Oscar is a boy addled by the religious ferocity of his father; Lucinda is a girl trained to be a socialite. Instead—or perhaps, because of their upbringings—Oscar and Lucinda find themselves inexplicably drawn toward the forbidden. He can't stop playing cards and gambling; she invests in a glass factory and becomes an independent businesswoman.

When they finally discover each other as adults on a sea voyage to Australia, their attraction is as infinite as it is unspoken. Ralph Fiennes stars as the almost autistically shy Oscar, a man so pockmarked by guilt that he must find ways of expressing his love for Lucinda in the most far-fetched of fashions. Cate Blanchett, her luminescent face and bright eyes lighting up the face of Lucinda, has a steely determination and soft heart that brings them together. In movies, we always want people to fall in love; in this one, we desperately want them to fall in love.

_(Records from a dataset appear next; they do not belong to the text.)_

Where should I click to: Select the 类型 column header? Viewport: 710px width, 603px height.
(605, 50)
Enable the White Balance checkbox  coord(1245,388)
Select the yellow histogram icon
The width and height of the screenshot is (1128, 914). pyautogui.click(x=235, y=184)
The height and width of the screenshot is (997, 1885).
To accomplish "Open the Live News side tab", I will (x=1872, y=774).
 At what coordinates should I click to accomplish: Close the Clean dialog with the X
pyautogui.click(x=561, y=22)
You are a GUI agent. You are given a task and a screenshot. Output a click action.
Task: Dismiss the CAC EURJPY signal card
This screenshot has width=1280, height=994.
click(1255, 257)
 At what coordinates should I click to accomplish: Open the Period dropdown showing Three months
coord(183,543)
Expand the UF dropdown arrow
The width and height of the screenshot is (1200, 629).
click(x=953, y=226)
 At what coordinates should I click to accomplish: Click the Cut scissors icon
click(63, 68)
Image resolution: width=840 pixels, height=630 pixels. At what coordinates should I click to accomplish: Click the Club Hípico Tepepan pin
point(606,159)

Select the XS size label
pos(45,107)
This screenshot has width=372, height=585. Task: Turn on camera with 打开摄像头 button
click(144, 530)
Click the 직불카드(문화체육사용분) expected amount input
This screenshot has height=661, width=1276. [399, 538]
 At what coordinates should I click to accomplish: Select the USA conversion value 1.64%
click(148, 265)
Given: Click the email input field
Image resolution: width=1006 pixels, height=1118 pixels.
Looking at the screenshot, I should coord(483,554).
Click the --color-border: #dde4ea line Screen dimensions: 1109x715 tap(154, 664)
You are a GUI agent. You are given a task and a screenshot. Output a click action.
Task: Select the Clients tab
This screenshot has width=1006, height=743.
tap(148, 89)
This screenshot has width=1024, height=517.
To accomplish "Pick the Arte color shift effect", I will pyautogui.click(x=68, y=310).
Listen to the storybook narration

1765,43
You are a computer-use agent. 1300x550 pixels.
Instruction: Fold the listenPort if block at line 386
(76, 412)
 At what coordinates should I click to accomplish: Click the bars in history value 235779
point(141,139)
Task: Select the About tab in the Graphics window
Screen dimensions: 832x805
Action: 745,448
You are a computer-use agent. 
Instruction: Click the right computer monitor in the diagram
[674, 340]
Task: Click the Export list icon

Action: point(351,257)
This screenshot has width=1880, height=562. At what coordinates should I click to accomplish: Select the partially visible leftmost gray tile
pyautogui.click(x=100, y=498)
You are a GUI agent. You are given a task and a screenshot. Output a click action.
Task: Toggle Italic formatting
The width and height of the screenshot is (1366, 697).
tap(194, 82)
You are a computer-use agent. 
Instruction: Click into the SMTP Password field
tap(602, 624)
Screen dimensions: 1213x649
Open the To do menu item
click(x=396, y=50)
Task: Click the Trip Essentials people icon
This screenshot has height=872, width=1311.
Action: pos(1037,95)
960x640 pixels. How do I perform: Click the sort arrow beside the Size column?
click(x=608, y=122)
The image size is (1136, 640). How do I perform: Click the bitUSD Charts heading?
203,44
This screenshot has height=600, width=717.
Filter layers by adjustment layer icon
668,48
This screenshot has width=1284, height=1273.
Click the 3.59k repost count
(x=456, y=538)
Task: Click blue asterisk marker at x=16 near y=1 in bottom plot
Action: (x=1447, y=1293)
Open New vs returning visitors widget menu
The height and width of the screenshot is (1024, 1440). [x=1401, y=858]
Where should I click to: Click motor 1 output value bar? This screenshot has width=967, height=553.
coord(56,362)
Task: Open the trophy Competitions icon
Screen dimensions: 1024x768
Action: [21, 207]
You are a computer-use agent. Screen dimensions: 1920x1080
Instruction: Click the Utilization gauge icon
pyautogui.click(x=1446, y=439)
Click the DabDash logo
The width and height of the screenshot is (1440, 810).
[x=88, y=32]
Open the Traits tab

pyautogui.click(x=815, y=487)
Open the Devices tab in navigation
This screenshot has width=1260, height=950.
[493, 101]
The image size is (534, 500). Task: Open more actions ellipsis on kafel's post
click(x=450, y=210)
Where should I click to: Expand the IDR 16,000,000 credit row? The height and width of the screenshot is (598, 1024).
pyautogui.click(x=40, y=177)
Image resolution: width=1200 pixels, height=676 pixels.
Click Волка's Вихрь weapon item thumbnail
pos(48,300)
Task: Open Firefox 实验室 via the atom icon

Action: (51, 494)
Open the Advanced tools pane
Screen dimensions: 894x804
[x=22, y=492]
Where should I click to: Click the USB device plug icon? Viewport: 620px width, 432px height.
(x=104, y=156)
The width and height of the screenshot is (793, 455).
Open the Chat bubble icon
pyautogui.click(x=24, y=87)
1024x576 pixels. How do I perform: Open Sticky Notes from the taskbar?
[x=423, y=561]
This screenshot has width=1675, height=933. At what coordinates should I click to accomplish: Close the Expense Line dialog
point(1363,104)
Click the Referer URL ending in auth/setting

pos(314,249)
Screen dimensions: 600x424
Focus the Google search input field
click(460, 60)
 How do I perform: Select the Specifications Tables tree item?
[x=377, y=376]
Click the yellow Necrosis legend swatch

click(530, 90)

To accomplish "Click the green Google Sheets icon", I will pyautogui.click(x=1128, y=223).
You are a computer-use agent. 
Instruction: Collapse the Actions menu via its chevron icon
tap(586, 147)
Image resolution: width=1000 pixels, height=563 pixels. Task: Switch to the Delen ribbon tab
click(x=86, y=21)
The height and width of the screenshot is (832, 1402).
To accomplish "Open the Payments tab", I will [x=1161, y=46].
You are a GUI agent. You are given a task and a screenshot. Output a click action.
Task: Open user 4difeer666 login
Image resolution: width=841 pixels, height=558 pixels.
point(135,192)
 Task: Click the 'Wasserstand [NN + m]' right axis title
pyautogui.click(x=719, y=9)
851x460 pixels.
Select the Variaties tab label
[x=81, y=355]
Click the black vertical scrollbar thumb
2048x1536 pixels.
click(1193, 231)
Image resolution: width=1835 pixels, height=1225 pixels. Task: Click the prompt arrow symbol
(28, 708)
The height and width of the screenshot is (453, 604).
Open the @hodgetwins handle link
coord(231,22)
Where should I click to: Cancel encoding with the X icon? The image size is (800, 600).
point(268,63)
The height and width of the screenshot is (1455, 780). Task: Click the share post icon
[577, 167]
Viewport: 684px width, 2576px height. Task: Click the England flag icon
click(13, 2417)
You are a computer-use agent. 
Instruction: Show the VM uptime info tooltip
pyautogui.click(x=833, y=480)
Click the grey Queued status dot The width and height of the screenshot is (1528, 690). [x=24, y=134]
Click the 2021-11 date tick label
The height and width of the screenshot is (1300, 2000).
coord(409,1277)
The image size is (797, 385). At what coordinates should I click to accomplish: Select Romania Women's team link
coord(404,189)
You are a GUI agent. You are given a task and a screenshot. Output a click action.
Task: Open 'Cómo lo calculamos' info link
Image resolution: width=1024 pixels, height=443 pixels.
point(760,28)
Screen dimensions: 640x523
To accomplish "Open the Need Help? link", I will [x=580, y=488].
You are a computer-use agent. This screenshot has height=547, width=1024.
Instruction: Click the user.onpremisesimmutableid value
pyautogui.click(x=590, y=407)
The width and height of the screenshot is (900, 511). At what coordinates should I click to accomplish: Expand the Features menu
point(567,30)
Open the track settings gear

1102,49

Oscar must drag a glass church across Australia to pastor in a far-off river village—well, he doesn't have to, but in his mind, it's the only way he can garner Lucinda's trust. "You had my trust already," she cries when she reads his letter, but like all epic love affairs, this one must be proven by triumph and tragedy. Metaphors abound; the steel structure of the church is Lucinda—the fragile glass is Oscar. When the glass church is floated down the hostile river, surrounded by aborigines, we see the most breakable of men, the most perilous of faiths, braving the cruelty of the world in an effort to find love. Sound hokey? Maybe in the cold language of analysis, but "Oscar and Lucinda" is a passionate victory in the theater.

With Ralph Fiennes, Cate Blanchett, Ciaran Hinds, Josephine Byrnes. Screenplay by Laura Jones.